• **WORK INSTRUCTION**: Nothing more is wanted than an exact repeat of the data below.

################

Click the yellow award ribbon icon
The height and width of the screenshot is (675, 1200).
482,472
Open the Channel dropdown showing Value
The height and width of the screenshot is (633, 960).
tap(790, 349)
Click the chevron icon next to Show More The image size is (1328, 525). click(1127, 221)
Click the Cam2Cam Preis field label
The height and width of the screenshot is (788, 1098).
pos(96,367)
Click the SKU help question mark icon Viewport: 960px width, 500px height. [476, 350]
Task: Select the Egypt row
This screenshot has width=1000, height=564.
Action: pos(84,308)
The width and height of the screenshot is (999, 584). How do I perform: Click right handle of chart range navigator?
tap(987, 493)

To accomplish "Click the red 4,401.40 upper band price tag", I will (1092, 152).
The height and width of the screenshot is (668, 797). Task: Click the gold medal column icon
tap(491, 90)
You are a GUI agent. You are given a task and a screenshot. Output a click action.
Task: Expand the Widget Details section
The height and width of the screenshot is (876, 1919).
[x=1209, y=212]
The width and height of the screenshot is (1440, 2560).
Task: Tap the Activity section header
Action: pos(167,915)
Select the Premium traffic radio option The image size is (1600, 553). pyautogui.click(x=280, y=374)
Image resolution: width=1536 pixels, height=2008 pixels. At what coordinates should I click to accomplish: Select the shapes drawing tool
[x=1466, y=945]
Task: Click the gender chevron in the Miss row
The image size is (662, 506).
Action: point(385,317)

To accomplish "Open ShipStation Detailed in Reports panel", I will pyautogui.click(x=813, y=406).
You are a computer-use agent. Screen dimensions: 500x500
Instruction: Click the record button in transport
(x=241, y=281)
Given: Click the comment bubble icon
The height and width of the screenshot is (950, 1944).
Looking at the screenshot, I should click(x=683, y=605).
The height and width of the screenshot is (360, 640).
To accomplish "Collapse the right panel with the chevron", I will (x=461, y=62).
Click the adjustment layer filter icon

################

• **RESULT BELOW**:
Click the yellow award ribbon icon
The height and width of the screenshot is (675, 1200).
482,472
Open the Channel dropdown showing Value
The height and width of the screenshot is (633, 960).
tap(790, 349)
Click the chevron icon next to Show More The image size is (1328, 525). click(1127, 221)
Click the Cam2Cam Preis field label
The height and width of the screenshot is (788, 1098).
pos(96,367)
Click the SKU help question mark icon Viewport: 960px width, 500px height. [476, 350]
Task: Select the Egypt row
This screenshot has width=1000, height=564.
Action: pos(84,308)
The width and height of the screenshot is (999, 584). How do I perform: Click right handle of chart range navigator?
tap(987, 493)

To accomplish "Click the red 4,401.40 upper band price tag", I will (1092, 152).
The height and width of the screenshot is (668, 797). Task: Click the gold medal column icon
tap(491, 90)
You are a GUI agent. You are given a task and a screenshot. Output a click action.
Task: Expand the Widget Details section
The height and width of the screenshot is (876, 1919).
[x=1209, y=212]
The width and height of the screenshot is (1440, 2560).
Task: Tap the Activity section header
Action: pos(167,915)
Select the Premium traffic radio option The image size is (1600, 553). pyautogui.click(x=280, y=374)
Image resolution: width=1536 pixels, height=2008 pixels. At what coordinates should I click to accomplish: Select the shapes drawing tool
[x=1466, y=945]
Task: Click the gender chevron in the Miss row
The image size is (662, 506).
Action: point(385,317)

To accomplish "Open ShipStation Detailed in Reports panel", I will pyautogui.click(x=813, y=406).
You are a computer-use agent. Screen dimensions: 500x500
Instruction: Click the record button in transport
(x=241, y=281)
Given: Click the comment bubble icon
The height and width of the screenshot is (950, 1944).
Looking at the screenshot, I should click(x=683, y=605).
The height and width of the screenshot is (360, 640).
To accomplish "Collapse the right panel with the chevron", I will (x=461, y=62).
Click the adjustment layer filter icon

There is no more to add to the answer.